從代碼中，可以看出會通過createRemoteUser方法，來創建一個UserGroupInformation對象。在createRemoteUser方法中，創建了一個新的Subject對象，并通過該對象創建了UserGroupInformation對象。至此，UserGroupInformation.getBestUGI方法執行完成。

接下來看一下UserGroupInformation.doAs方法（FileSystem.get(final URI uri, final Configuration conf, final String user)執行的最后一個方法），如下：

 public <T> T doAs(PrivilegedExceptionAction<T> action
 ) throws IOException, InterruptedException {
 try {
 logPrivilegedAction(subject, action);
 return Subject.doAs(subject, action);
 ………… 省略多余的

然后在調用Subject.doAs方法，如下：

 public static <T> T doAs(final Subject subject,
 final java.security.PrivilegedExceptionAction<T> action)
 throws java.security.PrivilegedActionException {

 java.lang.SecurityManager sm = System.getSecurityManager();
 if (sm != null) {
 sm.checkPermission(AuthPermissionHolder.DO_AS_PERMISSION);
 }

 if (action == null)
 throw new NullPointerException
 (ResourcesMgr.getString("invalid.null.action.provided"));

 // set up the new Subject-based AccessControlContext for doPrivileged
 final AccessControlContext currentAcc = AccessController.getContext();

 // call doPrivileged and push this new context on the stack
 return java.security.AccessController.doPrivileged
 (action,
 createContext(subject, currentAcc));
 }

最后在調用AccessController.doPrivileged方法，如下：

 public static native <T> T
 doPrivileged(PrivilegedExceptionAction<T> action,
 AccessControlContext context)
 throws PrivilegedActionException;

該方法為Native方法，該方法會使用指定的AccessControlContext來執行PrivilegedExceptionAction，也就是調用該實現的run方法。即FileSystem.get(uri, conf)方法。

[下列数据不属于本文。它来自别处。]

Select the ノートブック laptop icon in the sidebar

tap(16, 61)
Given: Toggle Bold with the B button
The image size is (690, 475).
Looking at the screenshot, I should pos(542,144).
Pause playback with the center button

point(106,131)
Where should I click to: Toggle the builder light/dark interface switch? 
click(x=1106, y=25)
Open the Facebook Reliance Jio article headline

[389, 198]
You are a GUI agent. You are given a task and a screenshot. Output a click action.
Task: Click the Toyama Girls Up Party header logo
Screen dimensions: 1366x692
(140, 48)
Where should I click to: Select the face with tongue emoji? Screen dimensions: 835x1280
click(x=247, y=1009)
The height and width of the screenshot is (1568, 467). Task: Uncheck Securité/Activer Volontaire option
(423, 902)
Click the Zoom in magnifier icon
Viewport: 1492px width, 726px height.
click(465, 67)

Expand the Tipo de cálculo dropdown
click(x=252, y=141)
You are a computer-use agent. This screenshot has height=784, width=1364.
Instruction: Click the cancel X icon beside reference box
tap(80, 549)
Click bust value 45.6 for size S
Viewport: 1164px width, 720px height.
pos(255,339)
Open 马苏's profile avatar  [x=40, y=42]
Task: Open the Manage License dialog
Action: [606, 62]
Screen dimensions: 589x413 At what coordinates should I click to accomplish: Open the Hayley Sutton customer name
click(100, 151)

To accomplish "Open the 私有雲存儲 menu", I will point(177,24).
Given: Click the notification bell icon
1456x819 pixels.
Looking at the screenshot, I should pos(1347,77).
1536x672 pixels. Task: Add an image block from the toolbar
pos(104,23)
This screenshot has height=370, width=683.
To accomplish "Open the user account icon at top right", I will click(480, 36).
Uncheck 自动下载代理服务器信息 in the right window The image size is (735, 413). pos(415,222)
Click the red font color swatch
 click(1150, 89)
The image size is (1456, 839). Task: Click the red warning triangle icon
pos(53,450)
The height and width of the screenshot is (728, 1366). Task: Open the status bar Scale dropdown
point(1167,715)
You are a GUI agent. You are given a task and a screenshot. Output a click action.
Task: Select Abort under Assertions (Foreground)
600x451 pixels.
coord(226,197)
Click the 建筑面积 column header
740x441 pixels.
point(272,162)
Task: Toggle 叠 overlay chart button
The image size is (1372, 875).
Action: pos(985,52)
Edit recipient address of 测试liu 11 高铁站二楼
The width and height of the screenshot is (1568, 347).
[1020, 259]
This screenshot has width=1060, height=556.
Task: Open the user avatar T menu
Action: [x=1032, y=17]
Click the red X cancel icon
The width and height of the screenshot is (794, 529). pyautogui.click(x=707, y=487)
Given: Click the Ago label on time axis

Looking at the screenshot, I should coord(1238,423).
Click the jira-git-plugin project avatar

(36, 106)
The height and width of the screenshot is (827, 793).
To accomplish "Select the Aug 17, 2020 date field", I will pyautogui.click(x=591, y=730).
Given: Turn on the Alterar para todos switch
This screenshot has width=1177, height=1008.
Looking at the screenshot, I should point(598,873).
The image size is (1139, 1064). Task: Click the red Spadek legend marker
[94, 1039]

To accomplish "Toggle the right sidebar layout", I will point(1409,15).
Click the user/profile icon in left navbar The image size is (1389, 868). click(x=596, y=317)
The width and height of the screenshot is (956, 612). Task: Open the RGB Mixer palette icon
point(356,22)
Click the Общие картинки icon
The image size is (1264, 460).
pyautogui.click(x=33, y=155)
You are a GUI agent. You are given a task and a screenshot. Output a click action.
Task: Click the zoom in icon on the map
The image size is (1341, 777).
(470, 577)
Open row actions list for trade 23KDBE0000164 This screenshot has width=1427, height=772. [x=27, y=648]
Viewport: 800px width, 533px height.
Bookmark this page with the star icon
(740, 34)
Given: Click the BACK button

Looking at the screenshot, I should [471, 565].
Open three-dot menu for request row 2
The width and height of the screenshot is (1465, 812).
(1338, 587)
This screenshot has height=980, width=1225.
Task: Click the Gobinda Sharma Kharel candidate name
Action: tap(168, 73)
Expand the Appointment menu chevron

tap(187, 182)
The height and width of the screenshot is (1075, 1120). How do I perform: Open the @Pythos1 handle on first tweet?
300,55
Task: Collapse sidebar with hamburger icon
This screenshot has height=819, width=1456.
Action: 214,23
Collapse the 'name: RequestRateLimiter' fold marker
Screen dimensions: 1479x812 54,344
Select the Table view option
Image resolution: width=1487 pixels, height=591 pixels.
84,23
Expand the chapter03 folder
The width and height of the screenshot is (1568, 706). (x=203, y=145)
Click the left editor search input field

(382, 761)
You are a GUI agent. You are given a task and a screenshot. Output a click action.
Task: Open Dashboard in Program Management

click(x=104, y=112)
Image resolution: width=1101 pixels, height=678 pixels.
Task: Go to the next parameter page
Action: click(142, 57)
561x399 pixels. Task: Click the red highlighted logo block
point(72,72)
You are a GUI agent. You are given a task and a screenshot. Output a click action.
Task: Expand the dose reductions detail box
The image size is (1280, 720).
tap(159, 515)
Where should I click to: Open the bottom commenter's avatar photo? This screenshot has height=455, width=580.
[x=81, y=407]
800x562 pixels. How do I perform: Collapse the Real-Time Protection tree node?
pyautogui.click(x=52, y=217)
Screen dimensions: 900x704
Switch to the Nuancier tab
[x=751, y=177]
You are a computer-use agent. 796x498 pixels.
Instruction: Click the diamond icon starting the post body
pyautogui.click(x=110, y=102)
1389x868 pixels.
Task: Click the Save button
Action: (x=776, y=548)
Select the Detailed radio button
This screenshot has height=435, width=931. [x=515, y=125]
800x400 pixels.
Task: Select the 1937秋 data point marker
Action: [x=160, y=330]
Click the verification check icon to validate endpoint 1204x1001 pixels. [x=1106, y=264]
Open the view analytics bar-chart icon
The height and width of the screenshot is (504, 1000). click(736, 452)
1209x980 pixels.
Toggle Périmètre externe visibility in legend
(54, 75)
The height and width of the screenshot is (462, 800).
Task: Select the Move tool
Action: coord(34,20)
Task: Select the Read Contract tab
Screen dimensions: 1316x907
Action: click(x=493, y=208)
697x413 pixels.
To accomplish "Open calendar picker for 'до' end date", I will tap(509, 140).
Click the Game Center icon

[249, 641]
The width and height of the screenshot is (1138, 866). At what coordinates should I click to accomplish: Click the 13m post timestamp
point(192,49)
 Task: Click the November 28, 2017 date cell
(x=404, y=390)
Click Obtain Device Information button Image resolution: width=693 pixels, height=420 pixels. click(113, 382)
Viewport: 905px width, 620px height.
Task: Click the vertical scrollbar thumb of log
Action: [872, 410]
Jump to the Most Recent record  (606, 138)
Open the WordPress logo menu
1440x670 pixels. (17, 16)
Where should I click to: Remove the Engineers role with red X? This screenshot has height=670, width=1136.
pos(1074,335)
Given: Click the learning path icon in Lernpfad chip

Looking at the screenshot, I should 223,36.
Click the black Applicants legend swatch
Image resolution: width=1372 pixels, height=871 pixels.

至此，就能夠解釋在本例中，通過get(final URI uri, final Configuration conf,final String user) 方法創建FileSystem時，每次存入FileSystem的Cache中的Cache.key的hashCode都不一致的情況了，小結一下：

在通過get(final URI uri, final Configuration conf,final String user)方法創建FileSystem時，由于每次都會創建新的UserGroupInformation和Subject對象。
在Cache.Key對象計算hashCode時，影響計算結果的是調用了UserGroupInformation.hashCode方法。
UserGroupInformation.hashCode方法，計算為：System.identityHashCode(subject)。即如果Subject是同一個對象則返回相同的hashCode，由于在本例中每次都不一樣，因此計算的hashCode不一致。
綜上，就導致每次計算Cache.key的hashCode不一致，便會重復寫入FileSystem的Cache。

FileSystem的兩個get方法

在FileSystem中，有兩個重載的get方法，如下：

 public static FileSystem get(final URI uri, final Configuration conf,
 final String user) 
 
 public static FileSystem get(URI uri, Configuration conf)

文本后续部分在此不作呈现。